* start INPUT RECORDS *

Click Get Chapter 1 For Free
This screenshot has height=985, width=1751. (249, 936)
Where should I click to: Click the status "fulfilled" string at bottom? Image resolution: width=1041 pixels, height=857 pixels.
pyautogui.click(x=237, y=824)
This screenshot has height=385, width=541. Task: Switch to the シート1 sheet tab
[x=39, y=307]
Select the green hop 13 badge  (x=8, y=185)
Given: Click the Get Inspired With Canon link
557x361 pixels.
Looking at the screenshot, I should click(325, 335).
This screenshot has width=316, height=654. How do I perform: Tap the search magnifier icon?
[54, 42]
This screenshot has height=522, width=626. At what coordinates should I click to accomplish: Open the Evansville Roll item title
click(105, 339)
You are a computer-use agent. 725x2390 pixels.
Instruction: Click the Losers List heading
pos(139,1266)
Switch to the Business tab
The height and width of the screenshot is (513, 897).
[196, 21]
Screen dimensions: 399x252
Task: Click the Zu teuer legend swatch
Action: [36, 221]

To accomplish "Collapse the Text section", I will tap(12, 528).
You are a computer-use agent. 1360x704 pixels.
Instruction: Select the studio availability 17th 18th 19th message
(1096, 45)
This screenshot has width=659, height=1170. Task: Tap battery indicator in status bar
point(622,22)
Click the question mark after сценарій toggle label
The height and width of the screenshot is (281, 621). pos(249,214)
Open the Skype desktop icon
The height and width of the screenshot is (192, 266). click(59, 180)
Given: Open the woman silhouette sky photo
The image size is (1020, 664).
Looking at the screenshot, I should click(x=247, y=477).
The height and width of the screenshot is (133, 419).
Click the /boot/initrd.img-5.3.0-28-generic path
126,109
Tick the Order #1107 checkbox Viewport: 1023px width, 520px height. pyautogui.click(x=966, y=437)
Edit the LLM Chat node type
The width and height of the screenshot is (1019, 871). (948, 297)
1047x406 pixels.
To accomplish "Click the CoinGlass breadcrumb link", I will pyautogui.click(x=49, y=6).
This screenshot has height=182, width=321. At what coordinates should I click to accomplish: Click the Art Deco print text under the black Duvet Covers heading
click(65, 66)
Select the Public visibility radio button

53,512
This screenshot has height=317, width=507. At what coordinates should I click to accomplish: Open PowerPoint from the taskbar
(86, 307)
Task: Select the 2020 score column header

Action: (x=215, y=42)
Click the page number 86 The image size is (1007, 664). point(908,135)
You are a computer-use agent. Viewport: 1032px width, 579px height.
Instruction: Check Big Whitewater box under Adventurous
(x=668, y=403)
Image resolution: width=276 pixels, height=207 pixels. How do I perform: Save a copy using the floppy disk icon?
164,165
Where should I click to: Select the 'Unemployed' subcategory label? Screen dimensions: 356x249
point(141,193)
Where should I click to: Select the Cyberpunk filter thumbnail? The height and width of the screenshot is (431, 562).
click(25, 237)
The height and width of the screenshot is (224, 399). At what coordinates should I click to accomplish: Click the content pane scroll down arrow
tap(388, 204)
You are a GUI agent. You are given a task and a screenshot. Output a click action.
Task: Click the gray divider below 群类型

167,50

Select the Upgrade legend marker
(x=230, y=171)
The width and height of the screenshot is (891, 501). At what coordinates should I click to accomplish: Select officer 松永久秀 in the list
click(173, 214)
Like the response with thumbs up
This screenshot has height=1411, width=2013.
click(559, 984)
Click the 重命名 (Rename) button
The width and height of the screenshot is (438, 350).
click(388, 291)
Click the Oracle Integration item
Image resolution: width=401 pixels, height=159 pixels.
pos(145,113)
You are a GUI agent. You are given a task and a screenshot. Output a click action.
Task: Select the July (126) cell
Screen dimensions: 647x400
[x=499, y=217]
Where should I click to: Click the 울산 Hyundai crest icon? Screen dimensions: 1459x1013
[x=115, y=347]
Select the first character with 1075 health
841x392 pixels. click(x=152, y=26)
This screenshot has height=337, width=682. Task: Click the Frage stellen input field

* end INPUT RECORDS *

GOAL =
Reproduce all of the entries above line for line, changing nothing.

WRITTEN RESPONSE =
Click Get Chapter 1 For Free
This screenshot has height=985, width=1751. (249, 936)
Where should I click to: Click the status "fulfilled" string at bottom? Image resolution: width=1041 pixels, height=857 pixels.
pyautogui.click(x=237, y=824)
This screenshot has height=385, width=541. Task: Switch to the シート1 sheet tab
[x=39, y=307]
Select the green hop 13 badge  (x=8, y=185)
Given: Click the Get Inspired With Canon link
557x361 pixels.
Looking at the screenshot, I should click(325, 335).
This screenshot has width=316, height=654. How do I perform: Tap the search magnifier icon?
[54, 42]
This screenshot has height=522, width=626. At what coordinates should I click to accomplish: Open the Evansville Roll item title
click(105, 339)
You are a computer-use agent. 725x2390 pixels.
Instruction: Click the Losers List heading
pos(139,1266)
Switch to the Business tab
The height and width of the screenshot is (513, 897).
[196, 21]
Screen dimensions: 399x252
Task: Click the Zu teuer legend swatch
Action: [36, 221]

To accomplish "Collapse the Text section", I will tap(12, 528).
You are a computer-use agent. 1360x704 pixels.
Instruction: Select the studio availability 17th 18th 19th message
(1096, 45)
This screenshot has width=659, height=1170. Task: Tap battery indicator in status bar
point(622,22)
Click the question mark after сценарій toggle label
The height and width of the screenshot is (281, 621). pos(249,214)
Open the Skype desktop icon
The height and width of the screenshot is (192, 266). click(59, 180)
Given: Open the woman silhouette sky photo
The image size is (1020, 664).
Looking at the screenshot, I should click(x=247, y=477).
The height and width of the screenshot is (133, 419).
Click the /boot/initrd.img-5.3.0-28-generic path
126,109
Tick the Order #1107 checkbox Viewport: 1023px width, 520px height. pyautogui.click(x=966, y=437)
Edit the LLM Chat node type
The width and height of the screenshot is (1019, 871). (948, 297)
1047x406 pixels.
To accomplish "Click the CoinGlass breadcrumb link", I will pyautogui.click(x=49, y=6).
This screenshot has height=182, width=321. At what coordinates should I click to accomplish: Click the Art Deco print text under the black Duvet Covers heading
click(65, 66)
Select the Public visibility radio button

53,512
This screenshot has height=317, width=507. At what coordinates should I click to accomplish: Open PowerPoint from the taskbar
(86, 307)
Task: Select the 2020 score column header

Action: (x=215, y=42)
Click the page number 86 The image size is (1007, 664). point(908,135)
You are a computer-use agent. Viewport: 1032px width, 579px height.
Instruction: Check Big Whitewater box under Adventurous
(x=668, y=403)
Image resolution: width=276 pixels, height=207 pixels. How do I perform: Save a copy using the floppy disk icon?
164,165
Where should I click to: Select the 'Unemployed' subcategory label? Screen dimensions: 356x249
point(141,193)
Where should I click to: Select the Cyberpunk filter thumbnail? The height and width of the screenshot is (431, 562).
click(25, 237)
The height and width of the screenshot is (224, 399). At what coordinates should I click to accomplish: Click the content pane scroll down arrow
tap(388, 204)
You are a GUI agent. You are given a task and a screenshot. Output a click action.
Task: Click the gray divider below 群类型

167,50

Select the Upgrade legend marker
(x=230, y=171)
The width and height of the screenshot is (891, 501). At what coordinates should I click to accomplish: Select officer 松永久秀 in the list
click(173, 214)
Like the response with thumbs up
This screenshot has height=1411, width=2013.
click(559, 984)
Click the 重命名 (Rename) button
The width and height of the screenshot is (438, 350).
click(388, 291)
Click the Oracle Integration item
Image resolution: width=401 pixels, height=159 pixels.
pos(145,113)
You are a GUI agent. You are given a task and a screenshot. Output a click action.
Task: Select the July (126) cell
Screen dimensions: 647x400
[x=499, y=217]
Where should I click to: Click the 울산 Hyundai crest icon? Screen dimensions: 1459x1013
[x=115, y=347]
Select the first character with 1075 health
841x392 pixels. click(x=152, y=26)
This screenshot has height=337, width=682. Task: Click the Frage stellen input field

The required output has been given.